Monthly Archives: January 2012

Slowing it down to 20 mph

A bill that passed the State House today would let cities and towns cut speed limits to 20 mph on non-arterial streets. It passed unanimously and now the so-called “Neighborhood Safe Speeds Bill” moves on to the Senate.

Bill proponents say it’s too much hassle now to reduce speed limits, so cities don’t do it. It entails an enginieering and traffic study, which requires staff time and money. The bill would let cities skip that step. It doesn’t mandate that any speed limits be lowered, but gives cities local control to do so if they choose.

Proponents say the bill would make it safer for pedestrians and bicyclists, especially children and old people. I can’t think of any places that around here that would benefit from dropping to 20 mph. Can cars even built to go that slow? Do speedometers work at that speed?

 

 

Republicans proposing pinata transportation bill

House Republican leaders are expected Tuesday to introduce their version of a transportation bill. It won’t go anywhere and they know it because they’ve loaded it up with a bunch of non-transportation stuff they know the Dems won’t go for.

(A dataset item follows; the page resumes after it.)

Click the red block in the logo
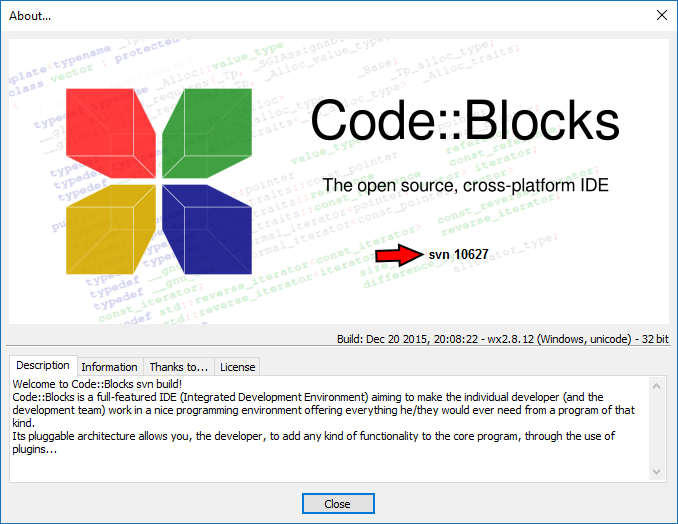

The bill would mandate new offshore drilling off the Atlantic and Pacific coasts, and in the Arctic National Wildlife Refuge; divert oil revenues to pay for transportation projects and require passage of the controversial Keystone XL tar sands pipeline.  By insisting on these unrelated items, the House GOP is preventing passage of badly needed transportation legislation.

That violates my idea of fairness, no matter which party is doing it. These people are supposed to be grownups and yet they play these silly games with our country.

Final ferry fare study changed from draft

The ferry media study I wrote about last week wasn’t the one handed in to the Legislature’s Joint Transportation Committee. I was one draft behind, and there are some differences.

What the study doesn’t do, unlike I wrote earlier, is recommend separating car fares from driver fares, eliminating fees that generate little income, and consolidate fares among routes, Kathy Scanlan of consultant Cedar River Group informed me.

It suggests charging the same fare for Southworth-Fauntleroy, Southworth-Vashon and Vashon-Fauntleroy, but not for the Point Defiance-Tahlequah boat, as proposed earlier.

The next step would be for the Legislature to allocate $1.2 million this session to start putting it into play. Of that, $900,000 would go toward automatic vehicle measuring devices and $300,000 to add the stored-ride feature of ORCA for multi-ride cards.